Please copy the records word for word, starting from the first line and stopping after the line that contains "point(767,89)", with both ends included.

» Material supplied:
===
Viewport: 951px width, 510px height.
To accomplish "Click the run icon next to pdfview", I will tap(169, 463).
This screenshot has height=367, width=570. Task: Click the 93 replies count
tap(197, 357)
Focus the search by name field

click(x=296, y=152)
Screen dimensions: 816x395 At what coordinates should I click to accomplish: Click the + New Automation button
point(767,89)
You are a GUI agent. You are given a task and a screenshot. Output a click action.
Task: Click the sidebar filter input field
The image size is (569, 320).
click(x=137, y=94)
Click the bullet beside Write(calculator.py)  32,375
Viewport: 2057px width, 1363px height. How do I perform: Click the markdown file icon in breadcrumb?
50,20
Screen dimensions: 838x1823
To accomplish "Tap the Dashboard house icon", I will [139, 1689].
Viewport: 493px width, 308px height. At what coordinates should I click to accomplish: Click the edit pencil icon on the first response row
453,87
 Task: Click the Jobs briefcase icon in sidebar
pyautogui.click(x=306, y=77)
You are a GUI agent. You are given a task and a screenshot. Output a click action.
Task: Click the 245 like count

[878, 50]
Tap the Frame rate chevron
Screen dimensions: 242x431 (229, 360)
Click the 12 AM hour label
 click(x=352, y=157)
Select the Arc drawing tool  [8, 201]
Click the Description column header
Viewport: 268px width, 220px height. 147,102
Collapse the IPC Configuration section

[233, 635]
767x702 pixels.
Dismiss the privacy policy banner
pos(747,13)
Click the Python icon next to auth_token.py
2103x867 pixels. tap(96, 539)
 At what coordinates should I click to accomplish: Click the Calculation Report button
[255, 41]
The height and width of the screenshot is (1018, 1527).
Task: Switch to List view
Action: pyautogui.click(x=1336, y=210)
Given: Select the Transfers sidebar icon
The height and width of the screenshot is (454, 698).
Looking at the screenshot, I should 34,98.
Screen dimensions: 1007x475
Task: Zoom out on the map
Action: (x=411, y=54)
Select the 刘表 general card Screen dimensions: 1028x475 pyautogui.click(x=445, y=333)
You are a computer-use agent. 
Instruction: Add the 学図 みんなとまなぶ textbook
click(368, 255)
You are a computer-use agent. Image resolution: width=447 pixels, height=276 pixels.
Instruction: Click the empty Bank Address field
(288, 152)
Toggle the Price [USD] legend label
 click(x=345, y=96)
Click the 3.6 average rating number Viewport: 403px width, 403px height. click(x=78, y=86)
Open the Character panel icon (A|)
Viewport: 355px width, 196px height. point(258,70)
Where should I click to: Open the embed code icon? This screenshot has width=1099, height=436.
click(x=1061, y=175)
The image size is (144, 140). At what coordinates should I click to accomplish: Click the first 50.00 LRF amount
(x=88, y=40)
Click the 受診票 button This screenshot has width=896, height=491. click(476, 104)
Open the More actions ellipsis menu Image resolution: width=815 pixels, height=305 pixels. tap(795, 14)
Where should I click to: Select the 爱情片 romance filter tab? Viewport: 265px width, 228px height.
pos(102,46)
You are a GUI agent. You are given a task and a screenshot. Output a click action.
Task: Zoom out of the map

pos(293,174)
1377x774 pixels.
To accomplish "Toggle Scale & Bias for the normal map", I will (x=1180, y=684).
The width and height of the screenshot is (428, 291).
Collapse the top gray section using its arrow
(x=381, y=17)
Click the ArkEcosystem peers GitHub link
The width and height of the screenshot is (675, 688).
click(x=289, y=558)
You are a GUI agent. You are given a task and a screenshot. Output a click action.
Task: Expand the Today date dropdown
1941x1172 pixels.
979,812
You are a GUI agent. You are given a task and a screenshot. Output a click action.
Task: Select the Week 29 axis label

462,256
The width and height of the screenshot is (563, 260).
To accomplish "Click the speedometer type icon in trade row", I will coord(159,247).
===
» Solved exercise:
Viewport: 951px width, 510px height.
To accomplish "Click the run icon next to pdfview", I will tap(169, 463).
This screenshot has height=367, width=570. Task: Click the 93 replies count
tap(197, 357)
Focus the search by name field

click(x=296, y=152)
Screen dimensions: 816x395 At what coordinates should I click to accomplish: Click the + New Automation button
point(767,89)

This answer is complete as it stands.